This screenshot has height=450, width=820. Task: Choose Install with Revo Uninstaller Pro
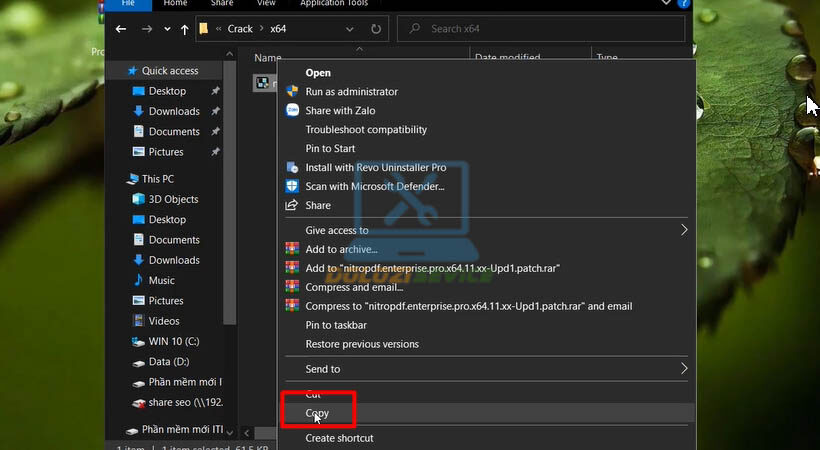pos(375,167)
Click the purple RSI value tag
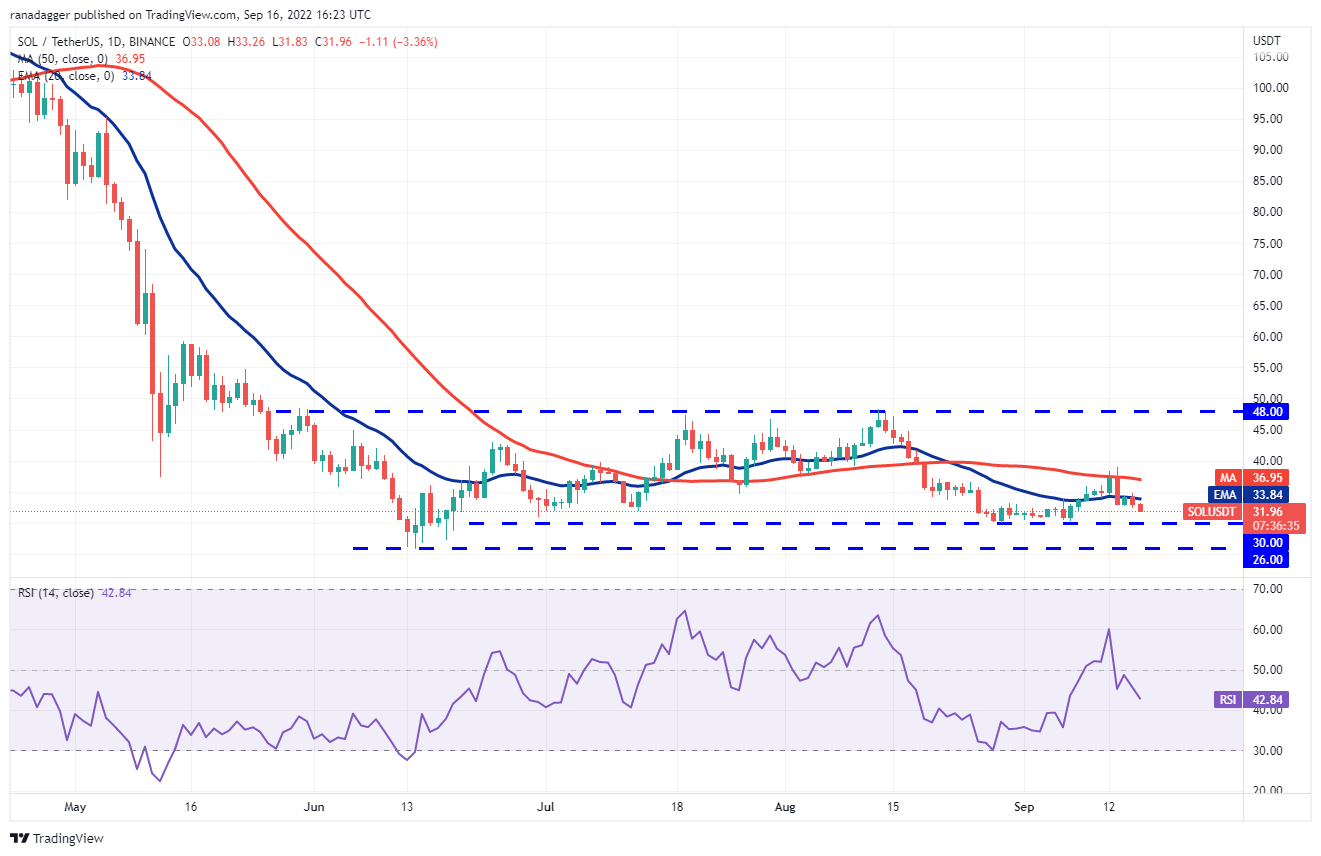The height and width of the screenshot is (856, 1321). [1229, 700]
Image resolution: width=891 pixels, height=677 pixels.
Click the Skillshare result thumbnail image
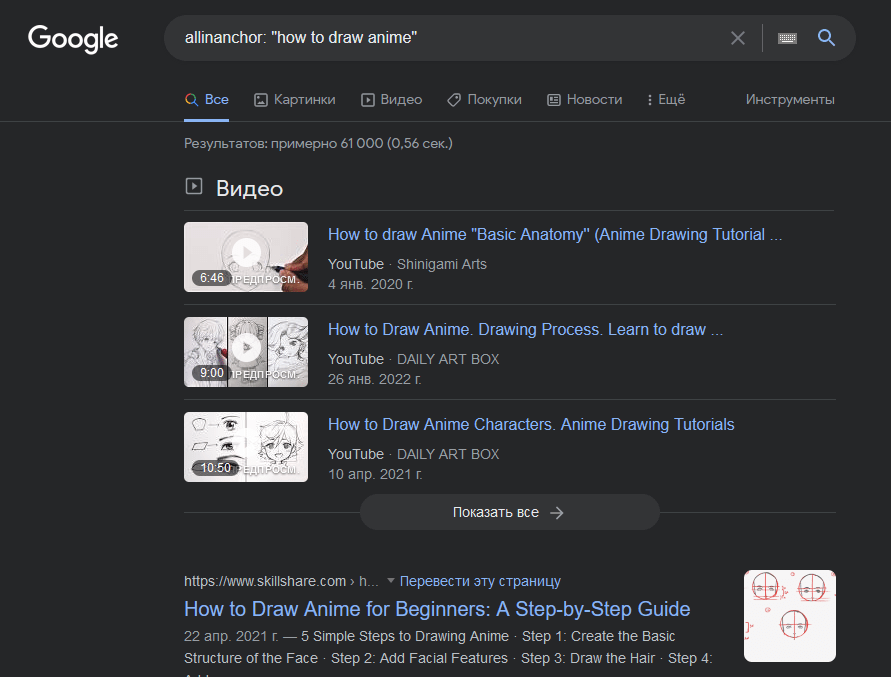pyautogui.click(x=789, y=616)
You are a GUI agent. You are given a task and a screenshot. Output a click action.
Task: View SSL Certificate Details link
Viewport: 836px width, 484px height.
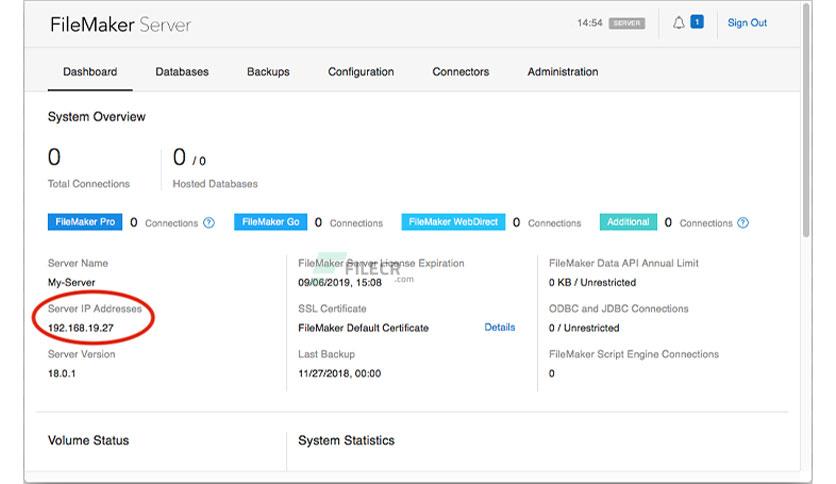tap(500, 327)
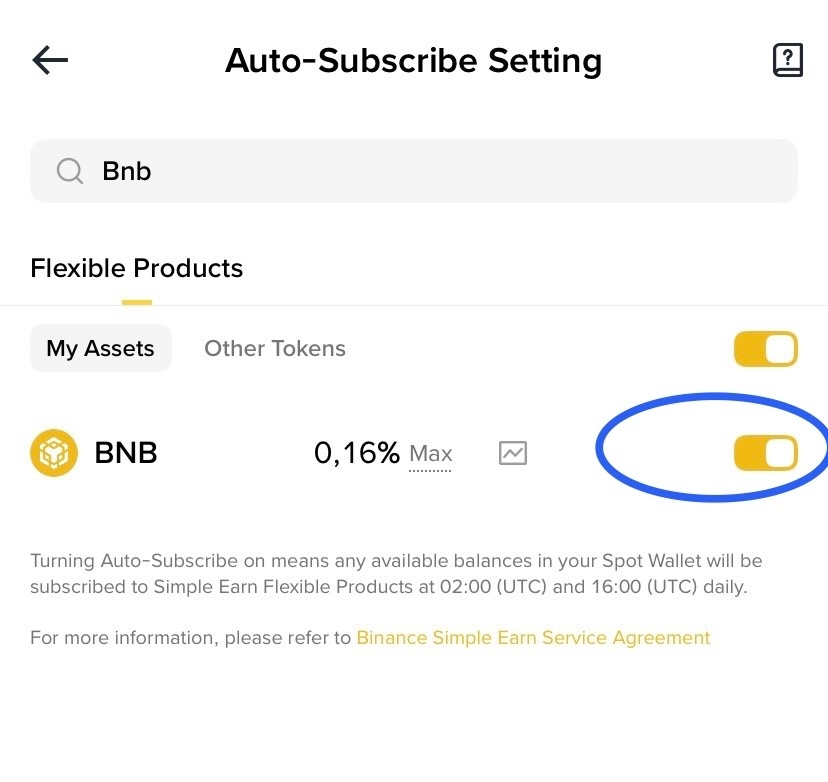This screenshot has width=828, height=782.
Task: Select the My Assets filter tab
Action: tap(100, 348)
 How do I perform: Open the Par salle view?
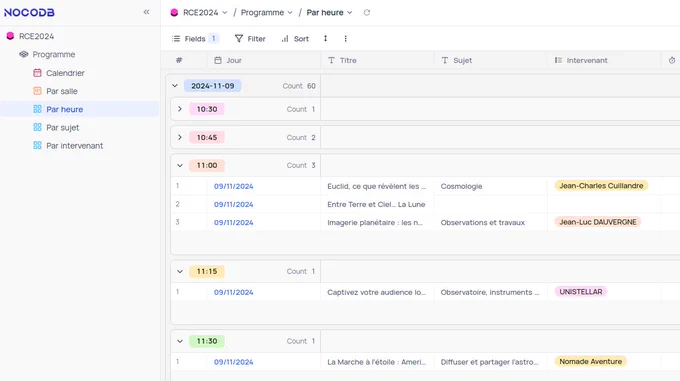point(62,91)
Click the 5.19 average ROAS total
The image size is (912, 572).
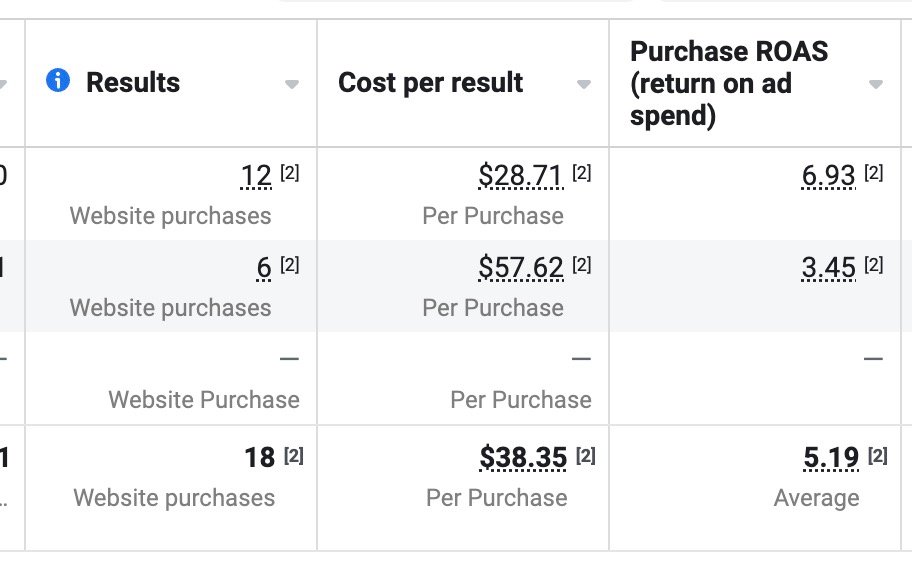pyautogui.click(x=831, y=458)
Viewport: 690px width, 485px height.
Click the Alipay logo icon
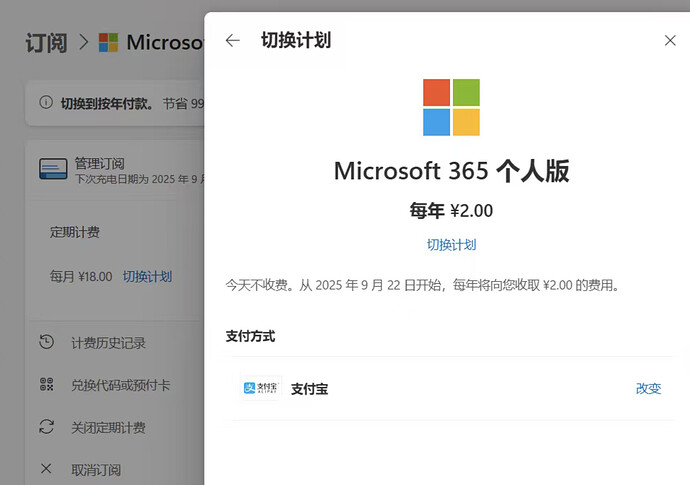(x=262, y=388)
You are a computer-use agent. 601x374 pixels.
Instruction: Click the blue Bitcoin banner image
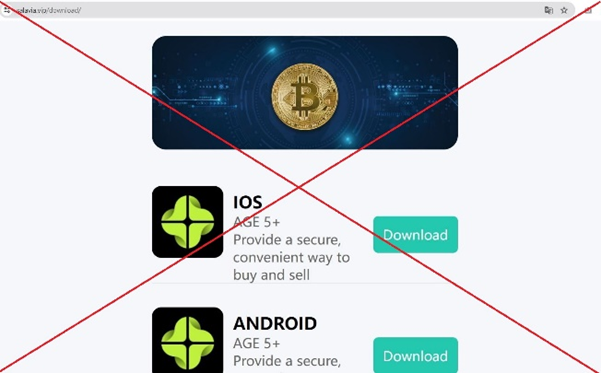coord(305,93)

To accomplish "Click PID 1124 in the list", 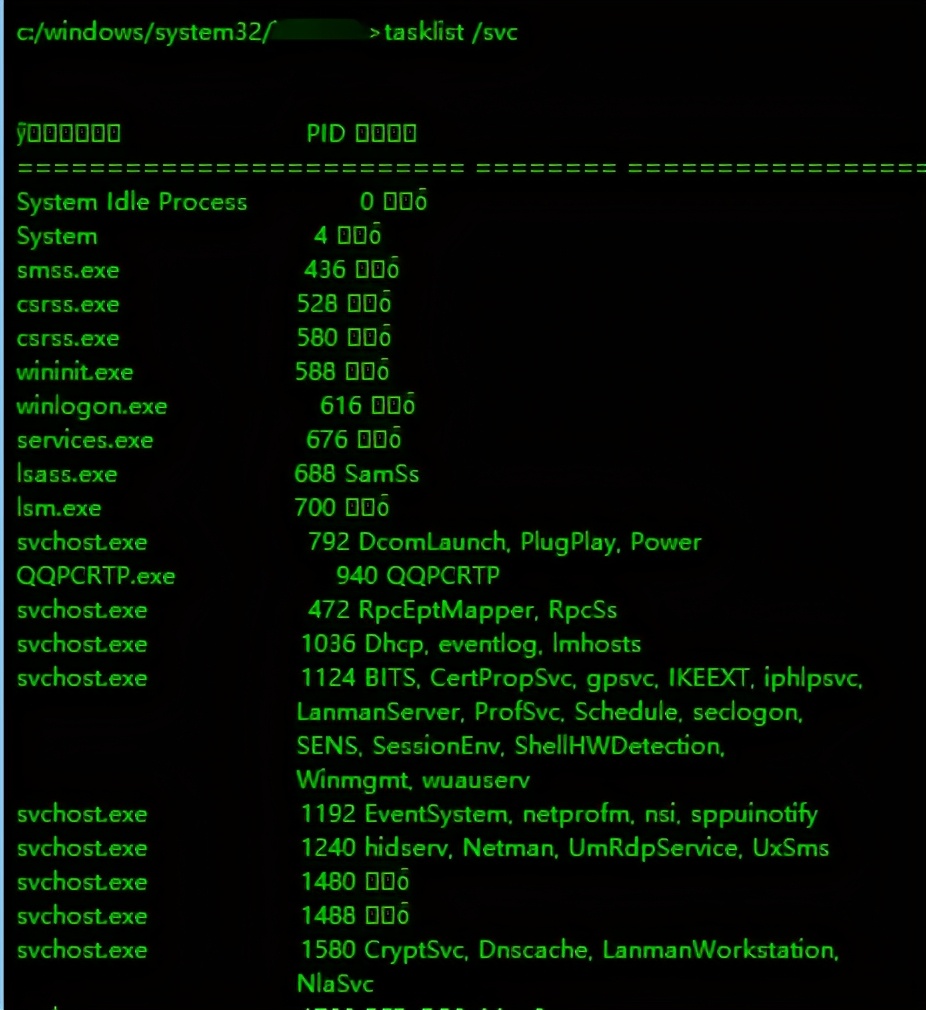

=====

WORK TO COMPLETE
Each line from the first line of the entries through the line containing "You are a GUI" should be duplicated word for word, and nothing more; the pictures stay out.

FINISHED EXERCISE
This screenshot has height=450, width=820. Task: Choose Install with Revo Uninstaller Pro
pos(375,167)
Click the purple RSI value tag
The height and width of the screenshot is (856, 1321). [1229, 700]
Image resolution: width=891 pixels, height=677 pixels.
Click the Skillshare result thumbnail image
pyautogui.click(x=789, y=616)
You are a GUI agent. You are given a task and a screenshot. Output a click action.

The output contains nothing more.